Zudem produzieren Frauen bei einer Infektion mit Viren und Bakterien eine höhere Quantität an Antikörpern, die zusätzlich noch langlebiger sind als jene von Männern. Ein weiterer Unterschied in der Immunantwort zwischen Männern und Frauen lässt sich in der auf weiblicher Seite stärkeren Abwehr durch T-Zellen festmachen. Eine Studie der Yale University unter der Leitung der Immunologin Akiko Iwasaki besagte bereits 2020, dass beides das Risiko schwerer Corona-Verläufe verringern würde.
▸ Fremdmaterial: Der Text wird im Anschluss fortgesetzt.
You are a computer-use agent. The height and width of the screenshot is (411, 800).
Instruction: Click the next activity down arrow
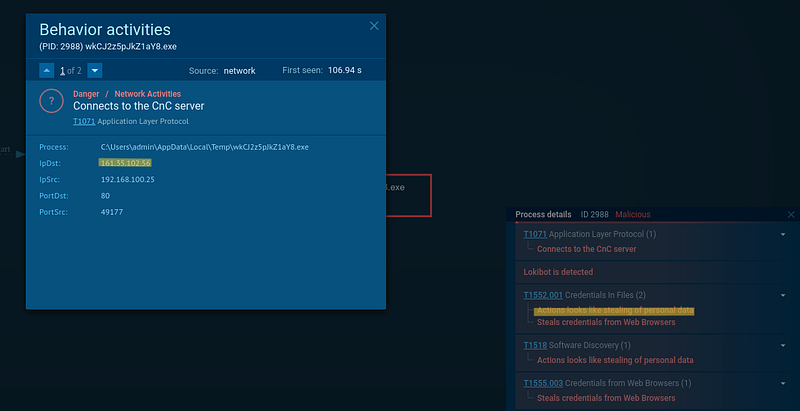[94, 71]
Hormone, insbesondere Sexualhormone wie Testosteron, Östrogen und Progesteron, wechselwirken mit Immunzellen, aktivieren diese und sind dementsprechend essentiell im Kampf des Immunsystems gegen SARS-CoV-2. Zu Beginn einer Infektion trägt besonders Östrogen zur Stimulierung des weiblichen Immunsystems und somit zu einer starken T-Zell-Immunantwort bei. Testosteron, das dominierende Sexualhormon der Männer, kommt dem Immunsystem weniger zugute, da es tendenziell entzündungsfördernde Antworten auslöst und dadurch eher eine Überschussreaktion des Immunsystems bewirkt. Hinsichtlich des Coronavirus konnte dieser Mechanismus des Öfteren mit der Zerstörung der Lunge in Verbindung gebracht werden.
Fazit
Die Komplexität dieser Zusammenhänge demonstriert eine US-Studie, die überdies belegt, dass niedrige Testosteronwerte ebenfalls nicht vorteilhaft sind. „Die Männer mit COVID-19, die anfangs noch nicht schwer erkrankt waren, aber niedrige Testosteronwerte hatten, brauchten zwei bis drei Tage später häufiger eine intensivmedizinische Behandlung oder Intubation“, berichtet Dr. Sandep Dhindsa, Endokrinologe und Studienerstautor von der Washington University in St. Louis. Weiters gehe ein niedriger Testosteronspiegel mit der Produktion und Freisetzung großer Mengen entzündungsfördernder Stoffe durch das viszerale Bauchfett männlicher Probanden einher.
Die Gesamtheit all dieser Ergebnisse ist laut Kröger vor allem dahingehend für zukünftige Therapien und Behandlungsmethoden entscheidend, als dass sich daraus ein einigermaßen klares Bild zeichnen lässt: Den prägnanten Unterschieden zwischen Frauen und Männern hinsichtlich ihres Immunsystems muss in der Medizin generell größere Beachtung geschenkt werden. Wenig zielführend sei es hingegen, wie in der Vergangenheit fast zur Gänze praktiziert, die das biologische Geschlecht betreffenden spezifischen Unterschiede außen vor zu lassen und die Menschen über einen Kamm zu scheren. „Man muss erst mal zwischen Männern und Frauen unterscheiden und dann bei jedem Geschlecht den individuellen Menschen sehen“, so die Biologin.